---------- Forwarded message ----------
From:
Mikheil Azatov <address@hidden>Date: 2010/6/24
Subject: Re: [ESPResSo] setmd skin
To: "
address@hidden" <
address@hidden>
Hi,
Thanks for explaining Olaf,
the reason I asked is
because in my simulation something weird is happening when I change the
time_step. So I have a system of polymers in langevin thermostat. At
some time_steps the sytem behaves normally and all the particles
experience just thermal motion. When I increase the time_step after
some point the system basically explodes. And this transition is very
sharp. For example for time-step 0.012 particles move slowly due to
thermal motion and for 0.013 the system basically explodes and espresso
terminates itself because the particles have such big coordinates. I
thought before that it might be because of the skin parameter but after
your email and trying different parameters for skin it's obviously not
because of it. The reason I change the time step is to make the code
run faster. For small time-steps the particles move just very slow and
it doesn't make any sense to keep time-step that small.

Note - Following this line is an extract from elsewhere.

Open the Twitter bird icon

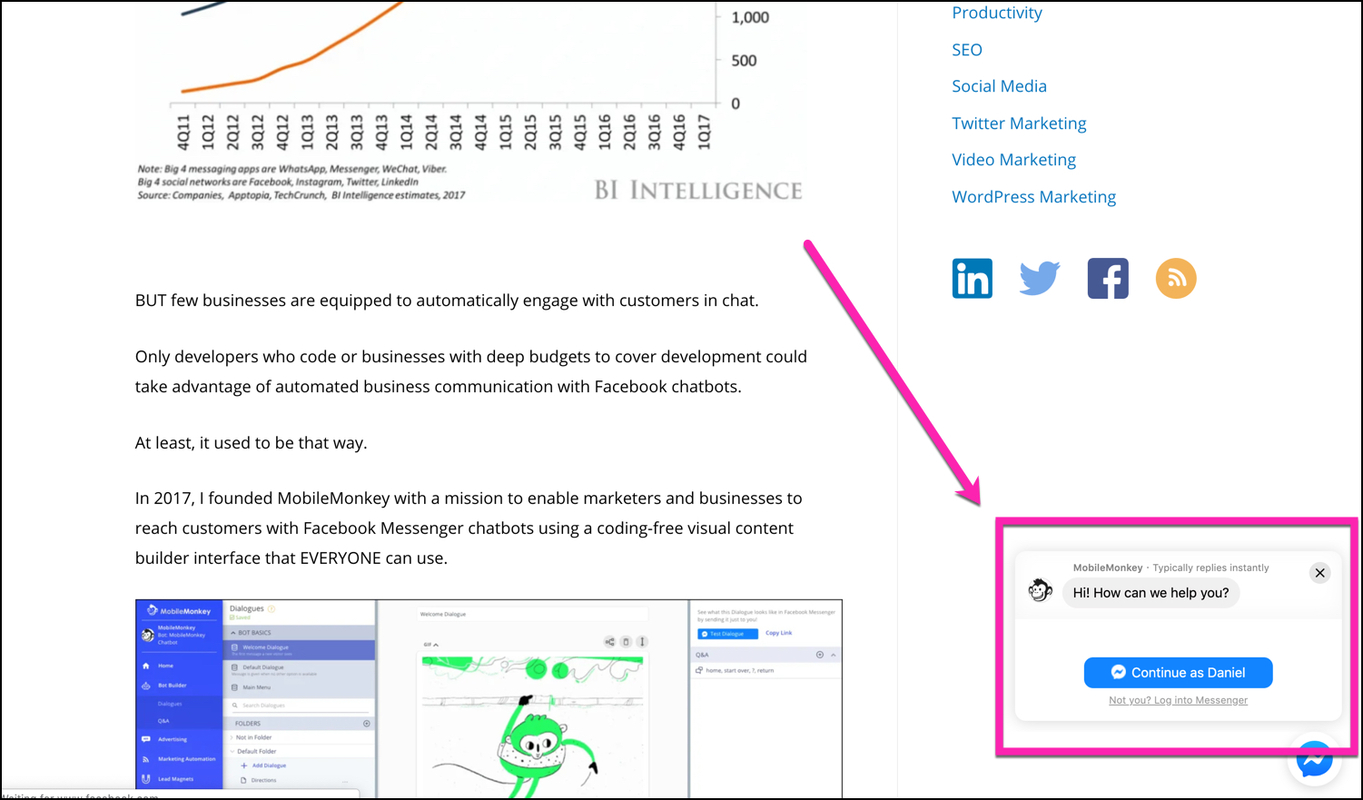[1039, 278]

If anyone had similar problems or has a guess of why could I have them I would really appreciate your response.
Thanks,
Mike
Hi!
On 06/23/2010 11:45 PM, Mikheil Azatov wrote:
> Does anyone know what exactly does setmd skin set ? I'm trying to think
> what should it be equal to for my simulation but I cannot figure it out
> what exactly is it. In the manual it says skin for the Verlet list but
> if anyone can say something more I would really appreciate it .

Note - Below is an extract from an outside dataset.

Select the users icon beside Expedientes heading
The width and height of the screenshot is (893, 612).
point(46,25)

The most important information first: no matter what value for skin you
choose, the *results* of the simulation will always be the same.
However, the speed may change dramatically. Usually, there is an optimal
skin value that minimizes the computation time, which depends on your
system.
Typically, the optimum should be somewhere between 0.1 and 5 times the
maximal interaction range for typical systems. To get the optimum, you
just have to try out.
As for what exactly the skin does, read a description of Verlet lists
for example in Frenkel, Smit "Understanding Molecular Simulations".